**Vorgelegter Text**
Gläubige protestieren am 31. März gegen die drohende Ausweisung der Ukrainisch-Orthodoxen Kirche des Moskauer Patriarchats.

An normalen Tagen ist das Höhlenkloster in Kiew ein ruhiger Ort. Neben schwarzgekleideten Mönchen und Gläubigen verirren sich höchstens ein paar Touristen auf das weitläufige Gelände dieses Unesco-Weltkulturerbes. Doch letzte Woche kam es in dieser Wiege der ostslawischen Orthodoxie zu lauten Protesten verschiedener Gruppen: Ihre Unterstützer wollen den Rauswurf der als kremlnah geltenden Ukrainisch-Orthodoxen Kirche des Moskauer Patriarchats verhindern. Ihre Gegner fordern just diesen.

Gleichzeitig gingen die Sicherheitskräfte gegen den umstrittenen Klostervorsteher Abt Pawel vor: Wegen des Verdachts auf «Schürung interreligiöser Feindschaft» und «Rechtfertigung von Russlands Aggression» durchsuchte der Geheimdienst SBU dessen Wohnung. Am Samstag stellte ihn ein Gericht in der ukrainischen Hauptstadt für 60 Tage unter Hausarrest.

(Einträge zur Elementsuche)
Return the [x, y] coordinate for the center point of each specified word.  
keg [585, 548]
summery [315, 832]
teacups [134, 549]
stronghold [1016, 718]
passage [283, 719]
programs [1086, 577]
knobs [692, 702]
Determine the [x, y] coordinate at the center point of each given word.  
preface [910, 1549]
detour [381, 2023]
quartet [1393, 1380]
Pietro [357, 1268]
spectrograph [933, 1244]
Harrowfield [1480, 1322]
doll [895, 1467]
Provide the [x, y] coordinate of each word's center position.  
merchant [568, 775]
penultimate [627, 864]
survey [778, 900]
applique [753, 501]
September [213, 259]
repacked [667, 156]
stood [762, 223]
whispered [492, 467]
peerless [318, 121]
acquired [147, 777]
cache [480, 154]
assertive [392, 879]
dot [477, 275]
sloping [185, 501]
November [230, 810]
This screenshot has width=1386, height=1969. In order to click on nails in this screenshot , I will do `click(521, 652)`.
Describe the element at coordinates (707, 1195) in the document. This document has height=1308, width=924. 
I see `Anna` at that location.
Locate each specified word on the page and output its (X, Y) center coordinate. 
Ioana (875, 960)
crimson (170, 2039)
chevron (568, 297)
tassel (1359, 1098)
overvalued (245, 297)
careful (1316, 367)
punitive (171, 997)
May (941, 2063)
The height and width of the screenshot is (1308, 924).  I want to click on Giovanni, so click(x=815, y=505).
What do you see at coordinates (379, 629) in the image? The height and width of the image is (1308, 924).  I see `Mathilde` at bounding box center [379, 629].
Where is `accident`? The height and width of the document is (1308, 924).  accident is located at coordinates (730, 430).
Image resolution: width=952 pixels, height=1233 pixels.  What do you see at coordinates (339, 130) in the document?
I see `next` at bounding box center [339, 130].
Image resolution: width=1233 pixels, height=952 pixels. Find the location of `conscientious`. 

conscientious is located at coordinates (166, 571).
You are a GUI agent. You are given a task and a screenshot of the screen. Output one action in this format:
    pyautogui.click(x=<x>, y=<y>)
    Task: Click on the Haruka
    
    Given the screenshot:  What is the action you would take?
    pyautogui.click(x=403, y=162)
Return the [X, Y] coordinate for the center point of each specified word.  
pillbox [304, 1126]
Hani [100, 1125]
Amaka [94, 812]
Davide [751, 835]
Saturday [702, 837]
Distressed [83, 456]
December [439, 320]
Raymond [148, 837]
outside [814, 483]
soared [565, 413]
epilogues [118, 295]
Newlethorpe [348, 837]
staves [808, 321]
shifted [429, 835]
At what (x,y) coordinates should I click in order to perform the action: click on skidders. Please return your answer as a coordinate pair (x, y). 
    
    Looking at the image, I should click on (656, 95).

**Aufgaben**
#1 Übersetzen Sie aus dem Text über das Kiewer Höhlenkloster den Satz „An normalen Tagen ist das Höhlenkloster in Kiew ein ruhiger Ort.“ ins Englische.
#2 Geben Sie aus dem Text über das Kiewer Höhlenkloster den Abschnitt von „Gleichzeitig gingen die“ bis „Tage unter Hausarrest.“ wortgetreu aus.

**Lösungen**
#1 On normal days, the Cave Monastery in Kyiv is a quiet place.

#2
Gleichzeitig gingen die Sicherheitskräfte gegen den umstrittenen Klostervorsteher Abt Pawel vor: Wegen des Verdachts auf «Schürung interreligiöser Feindschaft» und «Rechtfertigung von Russlands Aggression» durchsuchte der Geheimdienst SBU dessen Wohnung. Am Samstag stellte ihn ein Gericht in der ukrainischen Hauptstadt für 60 Tage unter Hausarrest.